(Exercise aim) Write a continuation of the passage below on the White House Faith Office and the conservative backlash, picking up after its last sentence.

— Start of Reading text —

White House Faith Role and the Growing Conservative Backlash
Trump re-established the White House Faith Office in February 2025, days after his second inauguration, with White at its head. The office is meant to liaise between the administration and religious communities across the country, though critics from both the left and right have questioned whether White's particular brand of prosperity gospel theology is an appropriate fit for a government post.
The backlash to White's ongoing controversies has not been limited to liberal critics. Tucker Carlson publicly denounced her following the Easter lunch Jesus comparison, calling it 'sacrilege.' Conservative theologian Dr Taylor Marshall called her remarks 'insanity,' and conservative commentator Erick Erickson noted the double standard that would apply had a Democrat president hosted the same event.

— End of Reading text —
— Start of Given material —

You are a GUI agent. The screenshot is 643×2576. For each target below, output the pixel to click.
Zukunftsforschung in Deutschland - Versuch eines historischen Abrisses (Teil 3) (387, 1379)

— End of Given material —

(Answer to the exercise)
White also faced scrutiny over embezzlement allegations linked to her former church, Without Walls International, which was alleged to have used tax-exempt funds to pay a million dollars in salaries to family members. Former chief White House ethics lawyer Richard W. Painter described her ministry on X as 'a faith-based Ponzi scheme' and suggested it tested 'the boundaries between religious freedom and criminal mail fraud and wire fraud.'
The Senate Finance Committee launched an investigation into White's ministry in 2009 alongside five other prosperity gospel televangelists, examining their tax practices and financial transparency. No charges were filed against White, but the inquiry has remained part of her public record ever since.
As scrutiny of the White House Faith Office intensifies, Paula White shows no sign of moderating the rituals that have made her both one of the most controversial figures in American evangelicalism and one of the most enduring fixtures in Donald Trump's inner circle.